Издательство «Шиповник». Разрыв с Горьким.
«Жизнь человека» в МХТ. Алиса Коонен: несчастливое сватовство.
«Как писатель, я все еще поднимаюсь. И уже наполовину европейский. В России меня, кажется, считают первым (конечно, после Толстого). Живу в Петербурге. В Финляндии купил землю и строю большую дачу. Проживаю в год от 12 до 18 тысяч» [333], — записал наш герой на последней страничке старой тетради дневника 9 октября 1907 года. Запись эта сделана в квартире 20 дома 13 по Каменноостровскому проспекту, куда осенью — с матушкой и Диди — писатель переехал из финского поселка Куоккала, ныне — Комарово. Лето, проведенное в Финляндии, оставило в нем двойственное ощущение: с одной стороны, Андреев не только встретился со своим огромным семейством, но и вновь погрузился в привычный — веселый и шумный — круг литераторов, издателей, художников, репортеров, критиков: нанятая в Куоккале дача — дача Фиельди — была постоянно наполнена коллегами по перу. «Живу широко и весело, — „докладывал“ он Максимушке. — Куоккала, песок, терраса… <…> Дамы, девицы, убийцы. <…> В голове кавардак. Спрятаться негде. Спасаюсь на день, на два на Черную речку, но и там — пронюхали. Купил там кусочек горки и строю крепость — буду прятаться зиму и лето. В доме у меня три брата и одна сестра, с женами, мужьями и детьми. Дидишка счастлив» [334].
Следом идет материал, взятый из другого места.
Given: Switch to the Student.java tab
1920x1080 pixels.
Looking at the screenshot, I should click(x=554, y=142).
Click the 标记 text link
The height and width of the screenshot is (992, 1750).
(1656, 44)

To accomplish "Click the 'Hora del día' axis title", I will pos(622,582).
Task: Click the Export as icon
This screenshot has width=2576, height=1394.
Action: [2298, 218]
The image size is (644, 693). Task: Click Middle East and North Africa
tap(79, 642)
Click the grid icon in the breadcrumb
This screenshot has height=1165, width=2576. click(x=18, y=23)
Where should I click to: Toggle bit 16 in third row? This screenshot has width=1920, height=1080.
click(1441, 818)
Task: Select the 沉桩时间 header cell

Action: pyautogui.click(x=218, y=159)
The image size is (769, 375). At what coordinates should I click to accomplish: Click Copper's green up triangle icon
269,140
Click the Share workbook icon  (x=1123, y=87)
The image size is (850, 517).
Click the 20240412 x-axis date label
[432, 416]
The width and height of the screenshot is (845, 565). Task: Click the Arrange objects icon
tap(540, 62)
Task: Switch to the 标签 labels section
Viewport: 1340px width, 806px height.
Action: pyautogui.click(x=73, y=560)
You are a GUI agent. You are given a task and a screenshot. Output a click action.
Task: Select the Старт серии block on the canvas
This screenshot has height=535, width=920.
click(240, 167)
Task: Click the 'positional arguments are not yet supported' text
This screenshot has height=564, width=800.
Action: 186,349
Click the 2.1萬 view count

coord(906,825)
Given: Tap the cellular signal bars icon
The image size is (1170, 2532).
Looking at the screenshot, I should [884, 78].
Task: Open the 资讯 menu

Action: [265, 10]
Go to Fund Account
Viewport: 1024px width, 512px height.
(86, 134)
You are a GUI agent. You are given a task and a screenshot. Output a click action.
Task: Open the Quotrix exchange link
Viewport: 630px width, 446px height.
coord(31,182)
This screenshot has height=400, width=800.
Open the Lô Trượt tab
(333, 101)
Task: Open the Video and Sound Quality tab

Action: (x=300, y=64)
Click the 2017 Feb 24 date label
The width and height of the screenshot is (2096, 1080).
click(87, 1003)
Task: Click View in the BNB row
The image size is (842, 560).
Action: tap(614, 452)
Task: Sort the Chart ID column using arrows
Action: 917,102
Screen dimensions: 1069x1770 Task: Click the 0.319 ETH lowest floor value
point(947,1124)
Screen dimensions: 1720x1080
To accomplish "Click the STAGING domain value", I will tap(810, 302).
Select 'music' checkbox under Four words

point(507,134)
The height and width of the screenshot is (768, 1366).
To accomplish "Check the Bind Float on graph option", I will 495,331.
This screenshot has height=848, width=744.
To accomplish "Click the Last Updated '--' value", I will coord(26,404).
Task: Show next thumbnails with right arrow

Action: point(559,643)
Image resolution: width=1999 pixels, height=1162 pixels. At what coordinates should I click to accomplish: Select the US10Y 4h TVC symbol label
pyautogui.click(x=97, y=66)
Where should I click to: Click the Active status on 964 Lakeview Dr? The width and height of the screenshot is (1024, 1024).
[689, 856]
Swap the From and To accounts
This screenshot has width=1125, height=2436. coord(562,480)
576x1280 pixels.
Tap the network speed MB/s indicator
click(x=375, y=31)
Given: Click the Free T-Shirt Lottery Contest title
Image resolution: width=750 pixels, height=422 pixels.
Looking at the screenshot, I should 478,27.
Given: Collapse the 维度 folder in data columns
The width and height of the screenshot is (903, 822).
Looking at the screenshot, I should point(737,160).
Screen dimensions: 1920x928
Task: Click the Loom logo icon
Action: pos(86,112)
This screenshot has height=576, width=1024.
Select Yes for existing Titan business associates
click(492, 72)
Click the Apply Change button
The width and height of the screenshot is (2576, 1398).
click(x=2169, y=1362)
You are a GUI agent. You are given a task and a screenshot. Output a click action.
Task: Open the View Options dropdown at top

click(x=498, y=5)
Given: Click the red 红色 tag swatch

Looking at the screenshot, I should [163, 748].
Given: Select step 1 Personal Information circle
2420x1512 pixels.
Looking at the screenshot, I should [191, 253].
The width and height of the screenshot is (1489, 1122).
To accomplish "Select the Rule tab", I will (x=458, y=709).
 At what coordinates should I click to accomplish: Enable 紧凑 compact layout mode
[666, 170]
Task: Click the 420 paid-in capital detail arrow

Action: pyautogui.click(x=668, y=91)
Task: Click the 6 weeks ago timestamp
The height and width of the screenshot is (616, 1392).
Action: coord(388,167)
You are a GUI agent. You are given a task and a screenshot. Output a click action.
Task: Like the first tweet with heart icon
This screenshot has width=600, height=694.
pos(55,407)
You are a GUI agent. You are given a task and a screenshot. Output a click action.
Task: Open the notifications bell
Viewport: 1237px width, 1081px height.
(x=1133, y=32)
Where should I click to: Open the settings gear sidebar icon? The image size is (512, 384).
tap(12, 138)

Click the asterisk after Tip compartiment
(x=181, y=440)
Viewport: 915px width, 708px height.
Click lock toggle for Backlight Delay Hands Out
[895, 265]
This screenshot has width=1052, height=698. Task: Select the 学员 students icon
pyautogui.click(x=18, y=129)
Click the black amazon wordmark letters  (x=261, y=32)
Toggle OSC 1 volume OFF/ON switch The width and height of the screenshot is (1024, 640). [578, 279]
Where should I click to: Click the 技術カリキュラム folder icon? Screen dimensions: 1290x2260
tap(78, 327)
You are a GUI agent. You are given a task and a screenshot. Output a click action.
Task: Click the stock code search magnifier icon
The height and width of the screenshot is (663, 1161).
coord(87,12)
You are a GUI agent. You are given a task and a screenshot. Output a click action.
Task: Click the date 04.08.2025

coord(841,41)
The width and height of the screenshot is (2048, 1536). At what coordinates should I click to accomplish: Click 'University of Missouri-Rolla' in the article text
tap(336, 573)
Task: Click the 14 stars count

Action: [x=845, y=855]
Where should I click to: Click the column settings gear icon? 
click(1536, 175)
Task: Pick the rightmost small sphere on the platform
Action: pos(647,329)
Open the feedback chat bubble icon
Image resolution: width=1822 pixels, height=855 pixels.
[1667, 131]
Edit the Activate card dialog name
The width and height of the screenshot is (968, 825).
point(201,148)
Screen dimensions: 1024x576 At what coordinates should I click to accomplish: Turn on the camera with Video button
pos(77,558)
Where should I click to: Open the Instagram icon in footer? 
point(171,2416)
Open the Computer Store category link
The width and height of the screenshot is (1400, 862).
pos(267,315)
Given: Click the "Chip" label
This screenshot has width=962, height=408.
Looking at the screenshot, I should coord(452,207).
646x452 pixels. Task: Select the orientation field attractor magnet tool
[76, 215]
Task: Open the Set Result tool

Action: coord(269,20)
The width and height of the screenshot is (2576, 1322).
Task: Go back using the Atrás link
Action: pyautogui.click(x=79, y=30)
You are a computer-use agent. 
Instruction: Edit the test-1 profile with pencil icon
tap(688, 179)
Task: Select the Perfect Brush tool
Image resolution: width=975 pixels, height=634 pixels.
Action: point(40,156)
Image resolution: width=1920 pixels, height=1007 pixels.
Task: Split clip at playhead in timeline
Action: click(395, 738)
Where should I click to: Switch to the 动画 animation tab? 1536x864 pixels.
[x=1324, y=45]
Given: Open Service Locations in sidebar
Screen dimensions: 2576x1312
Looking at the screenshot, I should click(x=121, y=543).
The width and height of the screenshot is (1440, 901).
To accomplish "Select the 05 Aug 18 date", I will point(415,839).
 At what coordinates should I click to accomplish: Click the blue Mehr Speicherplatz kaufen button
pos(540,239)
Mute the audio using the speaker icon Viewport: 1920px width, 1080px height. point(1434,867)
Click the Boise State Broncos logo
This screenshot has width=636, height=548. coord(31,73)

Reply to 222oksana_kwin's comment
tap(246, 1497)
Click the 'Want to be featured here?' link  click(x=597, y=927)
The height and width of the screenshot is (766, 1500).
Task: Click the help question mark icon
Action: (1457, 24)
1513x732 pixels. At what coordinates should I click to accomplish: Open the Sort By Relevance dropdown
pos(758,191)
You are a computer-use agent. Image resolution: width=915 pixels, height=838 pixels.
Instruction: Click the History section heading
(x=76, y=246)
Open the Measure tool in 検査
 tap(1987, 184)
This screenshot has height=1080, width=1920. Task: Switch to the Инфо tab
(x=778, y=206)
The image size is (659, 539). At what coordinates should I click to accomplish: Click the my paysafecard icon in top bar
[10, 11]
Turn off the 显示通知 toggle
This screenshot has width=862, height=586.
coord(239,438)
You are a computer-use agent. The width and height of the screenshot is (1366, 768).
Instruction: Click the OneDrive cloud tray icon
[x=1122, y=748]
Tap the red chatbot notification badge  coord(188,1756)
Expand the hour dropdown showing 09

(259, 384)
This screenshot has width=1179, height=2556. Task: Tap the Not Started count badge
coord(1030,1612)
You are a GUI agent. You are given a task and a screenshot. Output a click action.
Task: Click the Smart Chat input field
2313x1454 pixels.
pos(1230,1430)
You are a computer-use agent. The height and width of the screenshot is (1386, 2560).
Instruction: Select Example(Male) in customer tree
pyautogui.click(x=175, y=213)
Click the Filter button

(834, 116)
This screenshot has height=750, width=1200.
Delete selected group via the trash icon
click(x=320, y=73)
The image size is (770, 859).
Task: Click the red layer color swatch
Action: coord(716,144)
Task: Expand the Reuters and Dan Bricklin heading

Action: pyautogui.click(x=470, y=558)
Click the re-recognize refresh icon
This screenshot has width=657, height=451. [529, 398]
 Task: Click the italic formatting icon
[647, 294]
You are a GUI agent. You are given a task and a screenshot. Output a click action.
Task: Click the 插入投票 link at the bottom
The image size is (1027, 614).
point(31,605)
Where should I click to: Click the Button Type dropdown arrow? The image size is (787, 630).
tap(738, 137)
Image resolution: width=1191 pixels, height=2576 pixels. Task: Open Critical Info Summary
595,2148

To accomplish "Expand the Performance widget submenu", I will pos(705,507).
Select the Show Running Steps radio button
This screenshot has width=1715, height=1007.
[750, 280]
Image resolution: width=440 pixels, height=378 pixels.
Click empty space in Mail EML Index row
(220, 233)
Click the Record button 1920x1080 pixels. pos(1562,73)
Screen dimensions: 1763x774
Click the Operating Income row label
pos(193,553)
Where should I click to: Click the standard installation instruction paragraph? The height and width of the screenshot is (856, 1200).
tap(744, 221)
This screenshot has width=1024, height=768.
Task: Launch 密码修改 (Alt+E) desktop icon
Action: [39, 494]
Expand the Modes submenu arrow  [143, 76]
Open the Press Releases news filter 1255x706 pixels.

Здесь, в Куоккале, он пожинает плоды своей — теперь уже фантастической — славы, буквально купаясь в ней — не проходило и дня, чтобы о Леониде Андрееве не писали газеты, обсуждая самые немыслимые слухи: то сообщали, что возле станции в писателя Андреева стрелял, но промахнулся нанятый кем-то — как сказали бы теперь — киллер, или же то, что он сам — как Некто в сером — выступает в летнем театре Териоки в собственной пьесе. Фотокорреспонденты, газетчики постоянно возникали у калитки дачи, Андреев превратился — говоря современным языком — «в медийное лицо», и что греха таить, это обстоятельство приятно щекотало его самолюбие. В то лето он близко сошелся с людьми, по своим убеждениям весьма далекими от прежнего круга: восходящей звездой литературной критики Корнеем Чуковским, поэтом-символистом и издателем Георгием Чулковым, познакомился Андреев и с Валентином Серовым, портреты которого знал и очень ценил. Живущий невдалеке — в районе форта Ино на Финском заливе — художник начинает писать портрет Леонида Николаевича: странная долговязая фигура и по-модильяниевски вытянутое лицо и при этом абсолютно несимметричная композиция картины, где фигура писателя как будто выглядывает в окно, — нравились и нравятся очень многим. Это изображение Андреева украсит впоследствии не одно издание его текстов. Здесь, по-моему, впервые Леонид Николаевич предстает без маски, без позерства, без театра; Валентин Александрович, как мне кажется, почувствовал душу портретируемого и, увлекшись этой душой, писал его легко.